- Gold’s choppiness is a sign of huge uncertainty, as traditional support and resistances are cleared with ease.
- Heightened risks between Washington and Tehran taking their toll on markets.
Anywhere you look, be it oil, gold, yields and the dollar, and global stocks, we are seeing choppiness – U.S. stock benchmarks stalled as investors dialled back enthusiasm following the pause of tensions between China and the U.S. over the weekend, and instead, the focus is on the threatened fresh tariffs on European goods and Iran which are supporting gold.
Gold rallied to $1,416 the high on Tuesday, reversing the risk-on play from the results of the meetings that took place on the sidelines of the G20 between Xi and Trump who agreed on a few key issues that inspired a ceasefire in the trade war spat. Gold was heading into the close +2.23% as the price rallied from the lows of $1,383.10.
There are wide rallies and falls taking place in the yellow metal as there is little liquidity nor many convincing foundations from which investors can feel confident in walking upon all the while geopolitical uncertainty dominates the global financial and commodity markets. The US Dollar has been on a rough ride of late as investors consider what a new cycle of easing from the Federal Reserve would have in store for the Dollar, tilting their hats to lower interest rates.

◆ **TASK BRIEF**
Continue the article on gold's price swings amid geopolitical uncertainty, picking up after its final sentence.

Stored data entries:
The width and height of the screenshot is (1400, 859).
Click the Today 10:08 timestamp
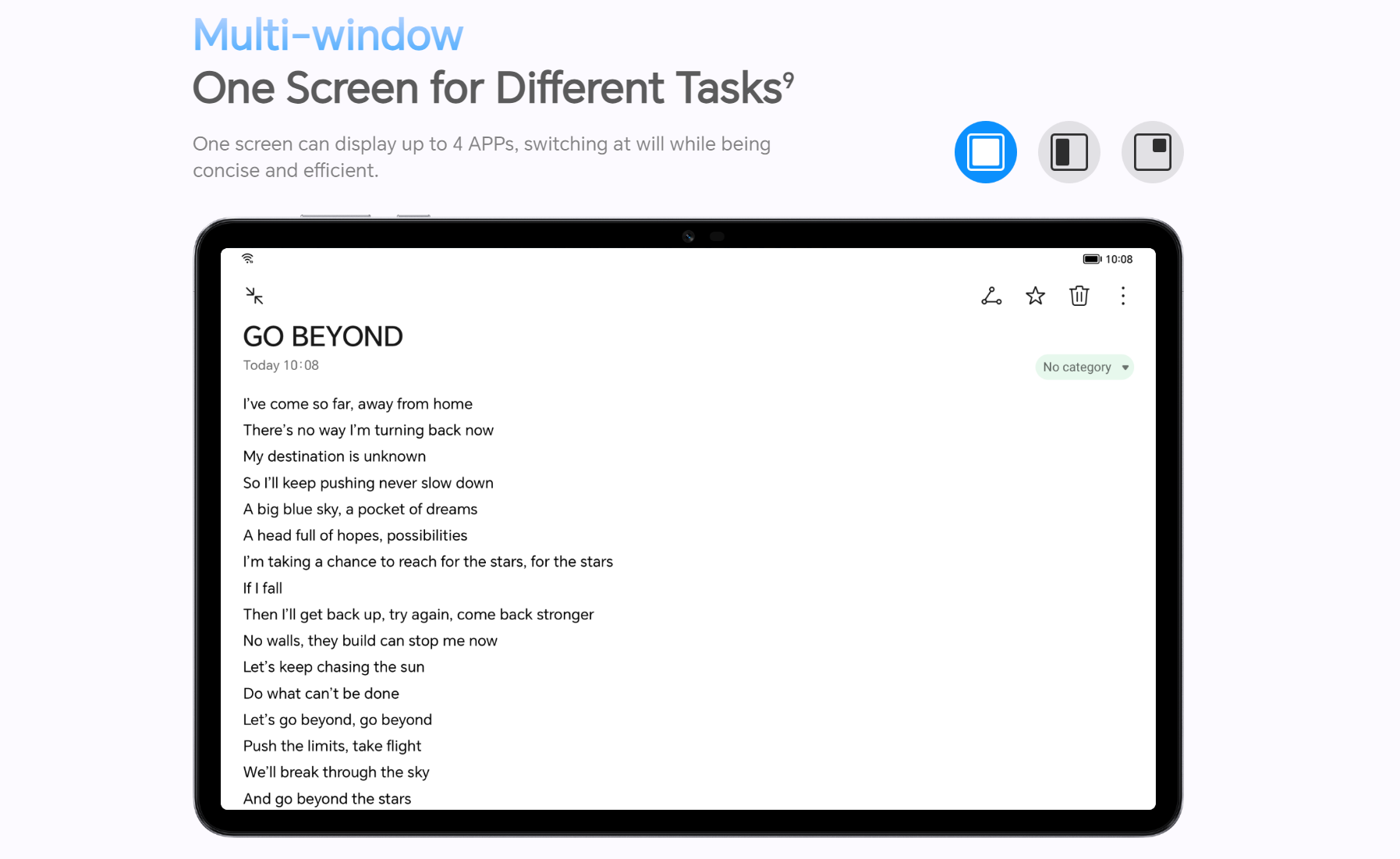(x=281, y=365)
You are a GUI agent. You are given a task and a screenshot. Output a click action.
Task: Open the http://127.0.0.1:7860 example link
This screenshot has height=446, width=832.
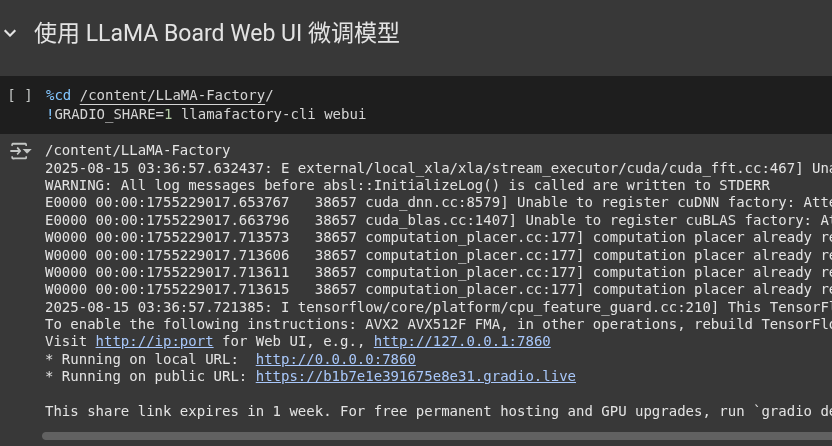pos(462,342)
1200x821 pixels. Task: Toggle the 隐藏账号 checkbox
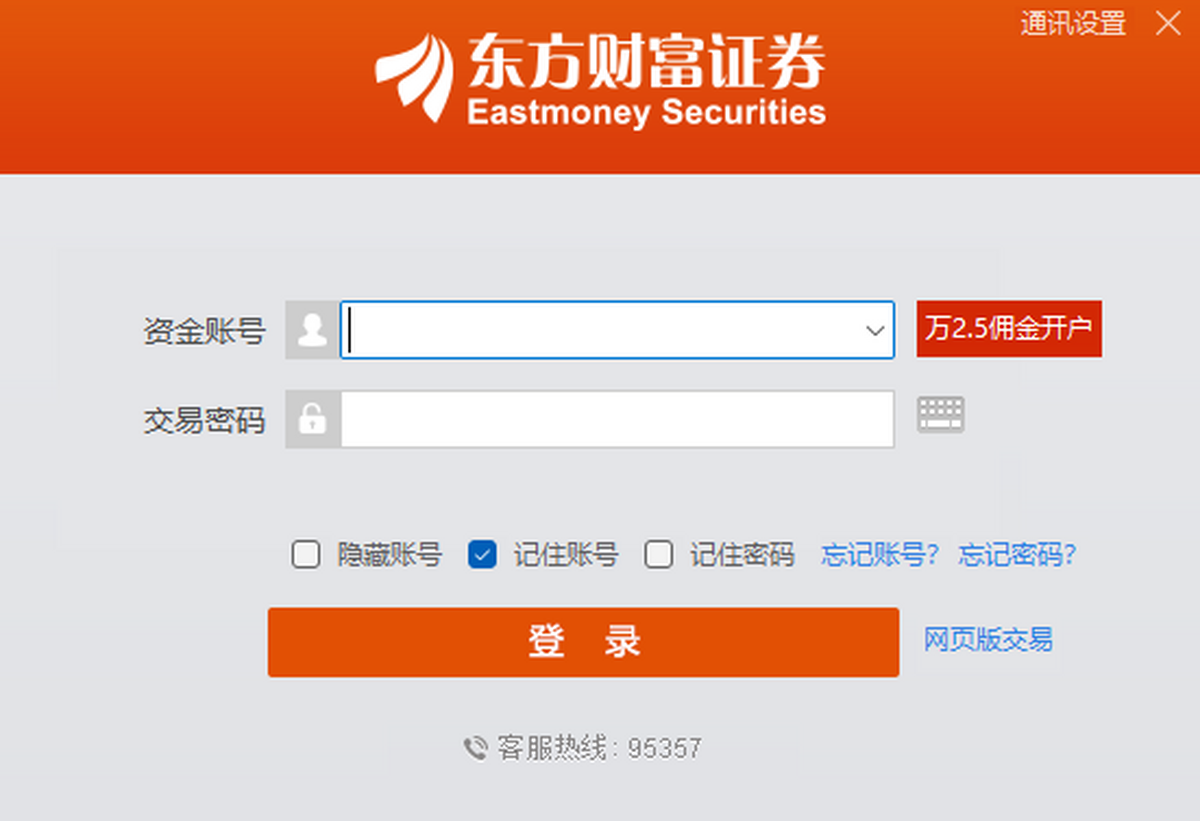point(306,554)
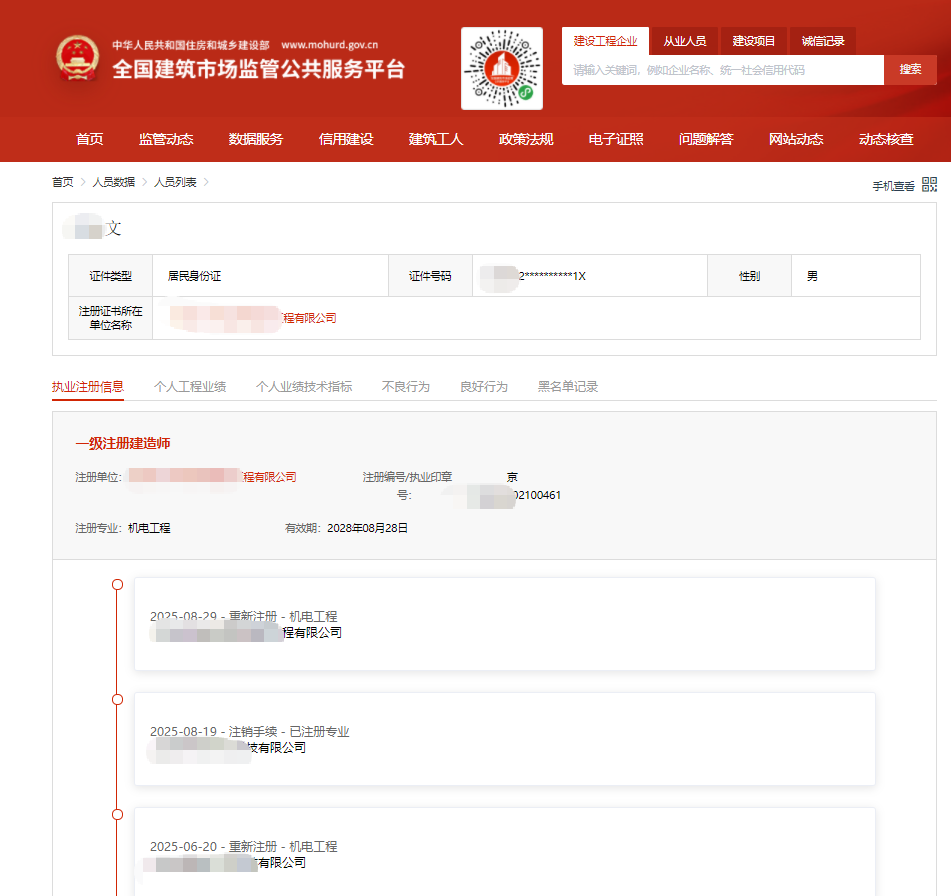The width and height of the screenshot is (951, 896).
Task: Click the mini-program QR code image
Action: tap(501, 68)
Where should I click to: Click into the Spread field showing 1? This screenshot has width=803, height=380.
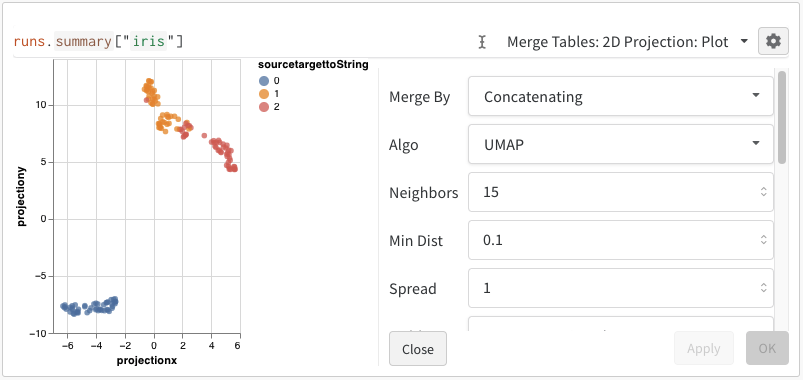[x=620, y=288]
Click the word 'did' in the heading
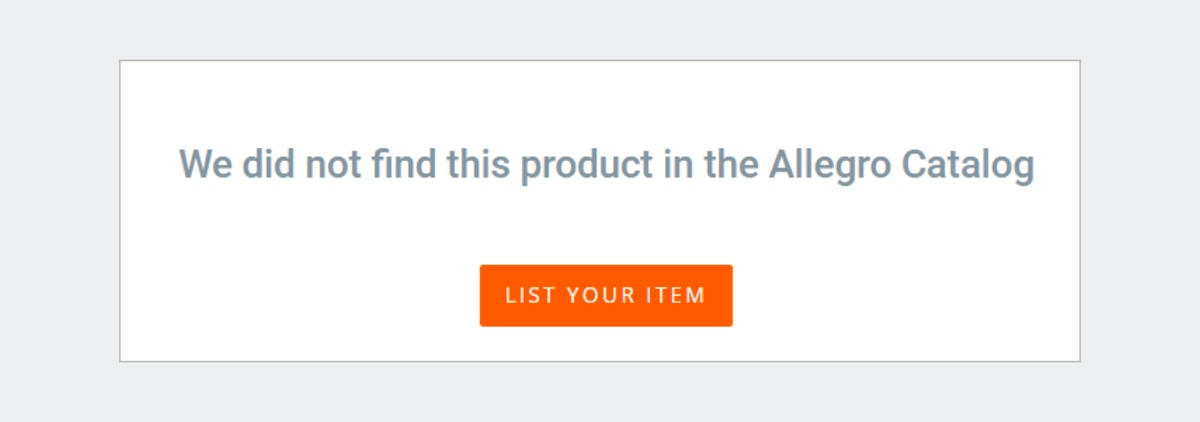1200x422 pixels. click(266, 163)
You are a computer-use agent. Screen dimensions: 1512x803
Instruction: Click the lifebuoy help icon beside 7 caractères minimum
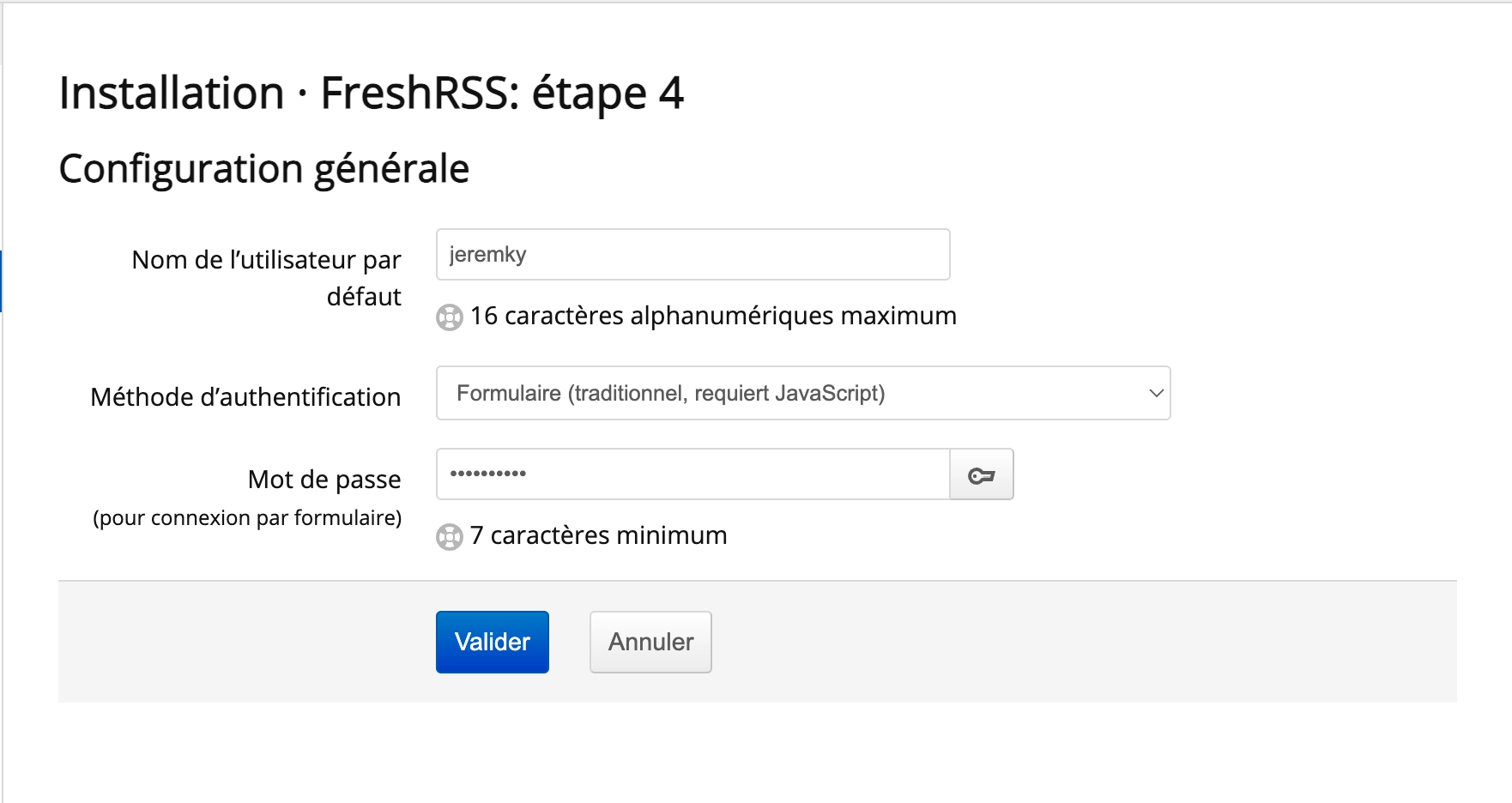450,537
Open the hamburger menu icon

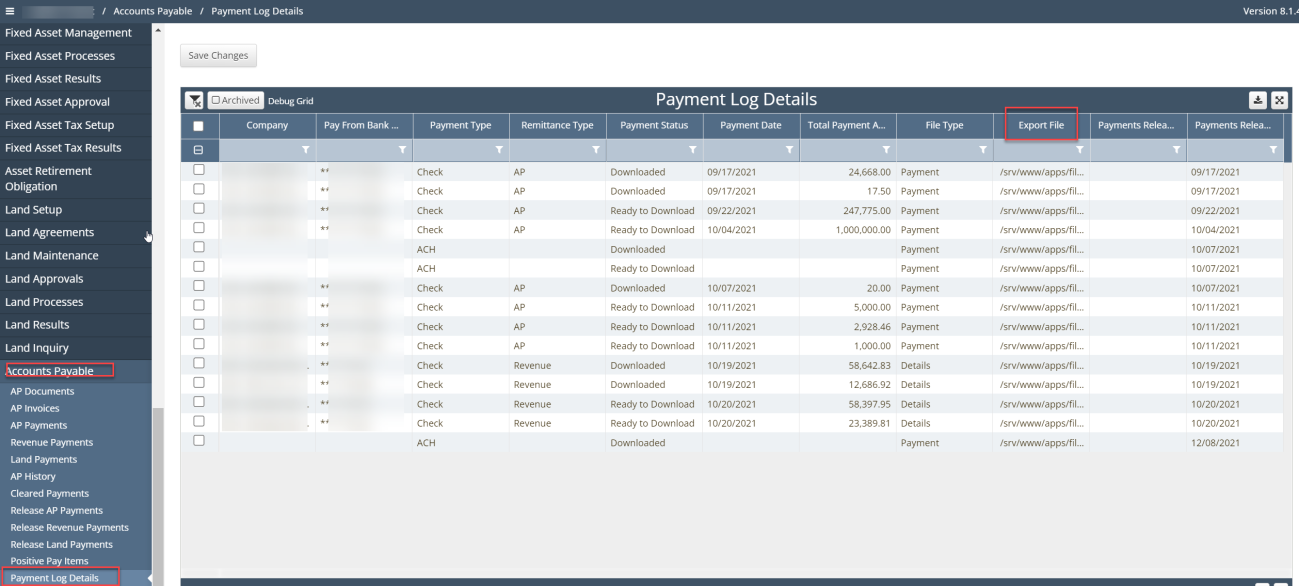tap(10, 11)

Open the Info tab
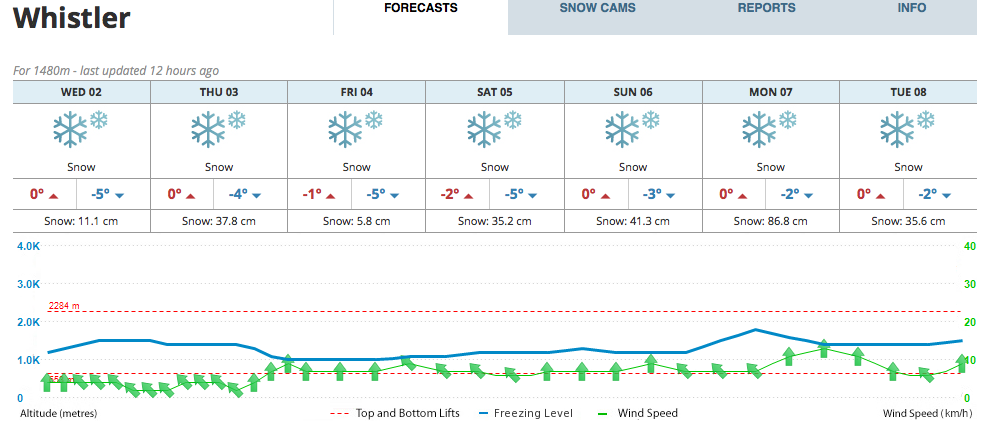click(x=912, y=8)

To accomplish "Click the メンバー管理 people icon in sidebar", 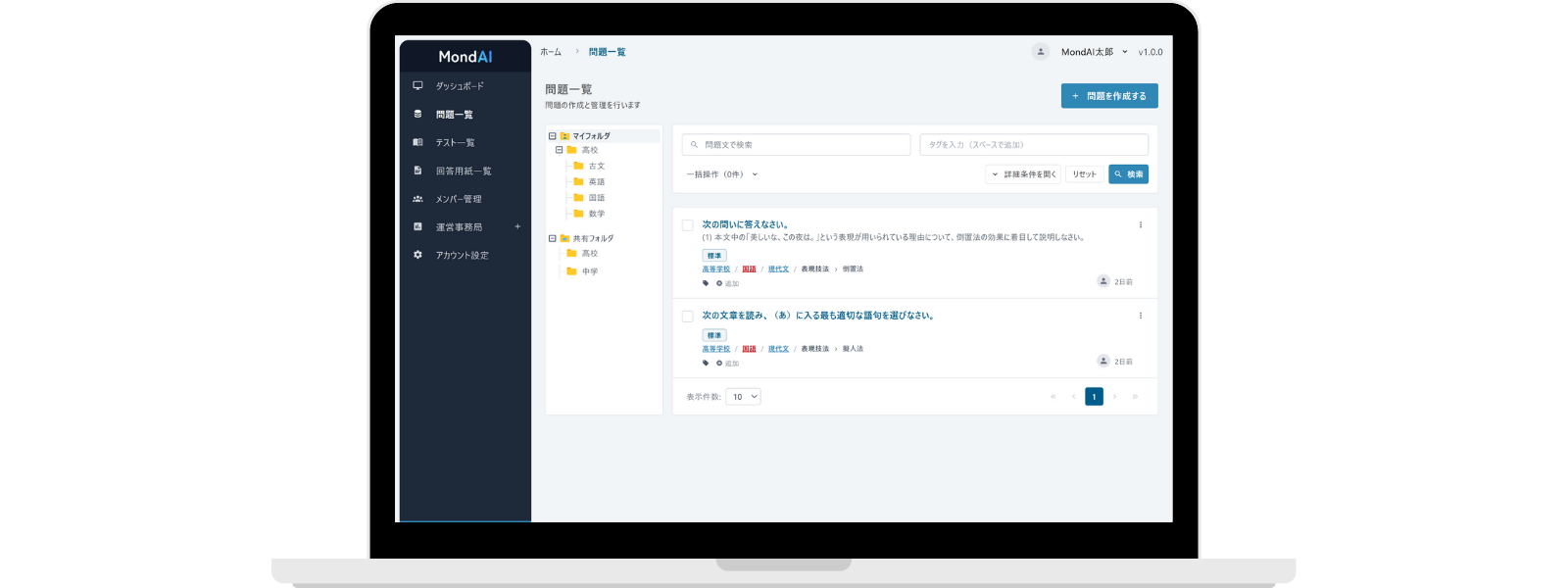I will tap(417, 199).
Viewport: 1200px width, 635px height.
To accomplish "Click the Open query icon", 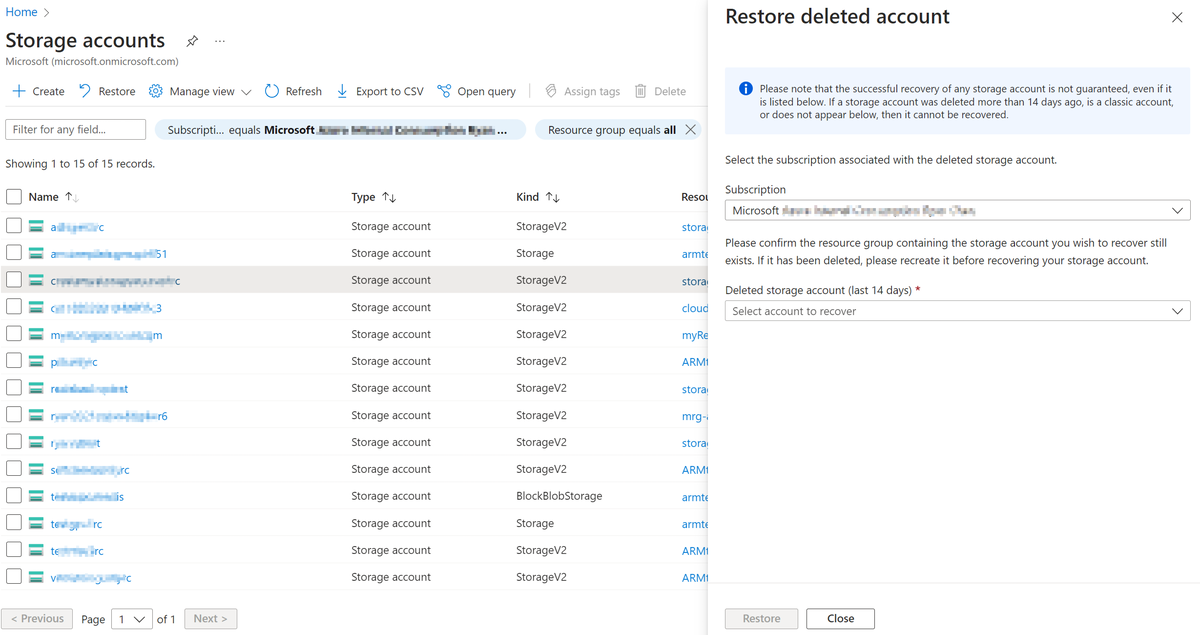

◆ **RESULT**
Safe haven attraction of the yellow metal is reeling in idle capital
Coupled with tensions between the U.S. and various of its global nation trading partners, along with heightened risks between Washington and Tehran, the safe haven attraction of the yellow metal is reeling in idle capital. Not to mention, it is not unusual to see two-way business in gold following key G20 meetings, for they seem to throw even more mud in the eyes of observers who are trying to unravel the tangled mess of the state of geopolitical affairs – Gold can also remain supported on the slower global growth outlook and the lower for longer interest rate narrative.
Iran announced, and the IEAE confirmed, it had exceeded the 300kg uranium-enriching limit set in the 2015 nuclear deal. “While Tehran can still step back from this, they are demanding Europe act on circumventing US sanctions on it forthwith to do so. That action will almost certainly trigger a sharp US reaction,” analysts at Rabobank argued, and indeed, which was drawing a warning from US President Donald Trump that Tehran was “playing with fire”.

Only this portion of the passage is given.